**Following guidelines set expectations for participant behaviour during workshop activities. They also ensure that the class environment is welcoming, inclusive, and respectful.**
- Where a discussion is taking place, allow everyone a chance to speak
- Listen respectfully, without interrupting and with an open mind to understanding others’ views
- Be professional and productive, and always share your ideas, your opinion matters, we all can learn something from each other
- Personal information that comes up in the conversation should be kept confidential
- Avoid inflammatory language
- Avoid assumptions about any member of the class or generalisations about social groups

**You have now joined a group of fellow analysts in a workshop:**
#### Outcomes:

- To complete a group activity to identify how Data Processing with pandas could be useful for your job role
- To be able to answer the questions to test your knowledge of Data Processing with pandas


#### Note:
- We understand learners will progress at their own speed
- Tutors will be on hand to answer questions

## Group activity

- Identify how **Data Processing with pandas** could be useful for data analytics within your job role? And share your thoughts.

In [None]:
#add your notes below



# Data Processing with `pandas`

## Part 1: Combining datasets

- Make sure you run the following code cell before you attempt any of the questions
- In the following section, you will be analysing some data related to a small coffee shop chain

In [None]:
import pandas as pd

from dataframes import europe, americas, requirements, prices, currencies, exchange_rates, dublin

Here are some details of outlets in a small coffee shop chain:

In [None]:
europe

In [None]:
americas

**Q1)** Concatenate two pandas DataFrames

- For this task use `pd.concat()` function with `ignore_index=True` parameter to combine `europe` and `americas` dataframes, with the `europe` entries first 

- The `location_id` column can be left as it is (we will resolve the duplicate values later)

- Call the new DataFrame `outlets` which should contains eight entries, and has a index with unique values from 0 to 7 

*To find out more about: [pd.concat](https://pandas.pydata.org/pandas-docs/stable/reference/api/pandas.concat.html)

In [None]:
#add your code below

outlets = pd.concat([europe, americas], ignore_index=True)
outlets


A new outlet will be opened in Dublin. A site is found, and it has the following `requirements`:

In [None]:
requirements

There’s a catalogue of `prices` as follows:

In [None]:
prices

**Q2)** Join two Pandas DataFrames

- For this task use `.merge()` method

- Merge the `requirements` table with `prices` on `name`, creating a new DataFrame called `purchases` which is the same as `requirements` but with a `price` column added, and another column `cost` which is equal to `price` * `quantity`:

*To find out more about: [merge](https://pandas.pydata.org/docs/reference/api/pandas.DataFrame.merge.html)

In [None]:
#add your code below

purchases = requirements.merge(prices, how='left', on='name')
purchases['cost'] = purchases['price'] * purchases['quantity']


The details for the Dublin branch are in the `dublin` DataFrame:

In [None]:
dublin

**Q3)** Concatenate two pandas DataFrames
- Add `dublin` DataFrame to the bottom of the `outlets` DataFrame using `pd.concat()` function with `ignore_index=True` parameter, again updating the row index so that it has numbers `0` to `8`:
- Save the new DataFrame as `outlets_new`

In [None]:
#add your code below

outlets_new = pd.concat([outlets, dublin], ignore_index=True)

**DATA EXCERPT:**
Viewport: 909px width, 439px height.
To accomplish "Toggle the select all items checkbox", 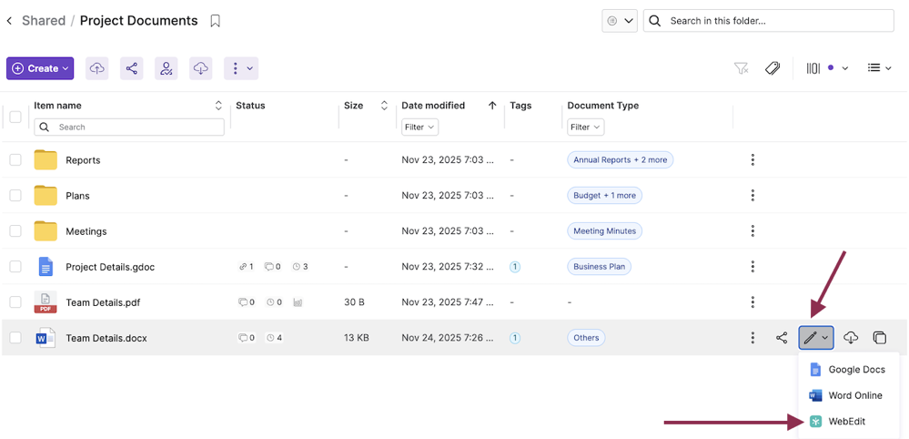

**REQUESTS:**
1/ Answer these about the pandas workshop text, one line each:
(a) How many entries should the `outlets` DataFrame contain?
(b) Which method does Q2 say to use?
(c) Under what name should the DataFrame in Q3 be saved?
2/ Please explain, in one to three sentences, why the pandas workshop text says the `location_id` column can be left as it is in Q1.
3/ In the pandas workshop text, rename "purchases" to "orders" and write the passage out again, starting at "- Merge the" and ending at "requirements.merge(prices, how='left', on='name')".

**SOLUTION LIST:**
1/
(a) Eight
(b) `.merge()`
(c) `outlets_new`

2/ The `location_id` column can be left unchanged because its duplicate values will be resolved later in the exercise.

3/
- Merge the `requirements` table with `prices` on `name`, creating a new DataFrame called `orders` which is the same as `requirements` but with a `price` column added, and another column `cost` which is equal to `price` * `quantity`:

*To find out more about: [merge](https://pandas.pydata.org/docs/reference/api/pandas.DataFrame.merge.html)

In [None]:
#add your code below

orders = requirements.merge(prices, how='left', on='name')